Citation: Thermo 2018: 16th International Conference on Thermochronology: conference abstracts, 2018, pp.73-73
Publisher: Universität Bremen
Issue Date: 2018
ISSN: 0016-7037
Conference Name: International Conference on Thermochronology (16 Sep 2018 - 21 Sep 2018 : Quedlinburg, Germany)
Statement of
Responsibility: 
Stijn Glorie, Nicholas Fernie, Jack Gillespie, Gilby Jepson
Abstract: Hendriks and Redfield (2005) suggested that elevated concentrations of U in apatite influence fission track annealing. Their model of radiation-enhanced annealing was quickly contested by the community and therefore mostly abandoned. The relatively recent introduction of in-situ U concentration measurements into the apatite fission track (AFT) age-equation (e.g. Hasebe et al., 2004; Vermeesch, 2017), provides large quantities of precise U concentration estimates, spurring a re-evaluation of the influence of U on fission track annealing.
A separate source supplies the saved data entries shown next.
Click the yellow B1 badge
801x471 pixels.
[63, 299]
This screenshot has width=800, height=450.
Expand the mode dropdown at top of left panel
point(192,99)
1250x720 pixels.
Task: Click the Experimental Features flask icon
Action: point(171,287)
AFT studies conducted on granitoids from various studies will be presented, including from northern Ghana, fareastern Russia, and Central Asia. The AFT results for those studies reveal typical open-jaw displays of single-grain AFT ages in radial plots. For apatites from those studies, higher U concentrations correlate with younger age estimates and vice versa. This relationship suggests that the older, low U grains are more retentive to annealing than the younger, high U grains. For some studies, the different populations seem to (partially) preserve different discrete thermal events. We compare our results with the more accepted use of Cl as chemical discriminator and present AFT length histograms associated with different AFT age populations, suggesting that elevated U concentrations may indeed affect AFT annealing. Our results further indicate that AFT annealing is yet to be fully understood and that a more rigorous characterisation of the apatite chemistry may be required prior to thermochronological modelling.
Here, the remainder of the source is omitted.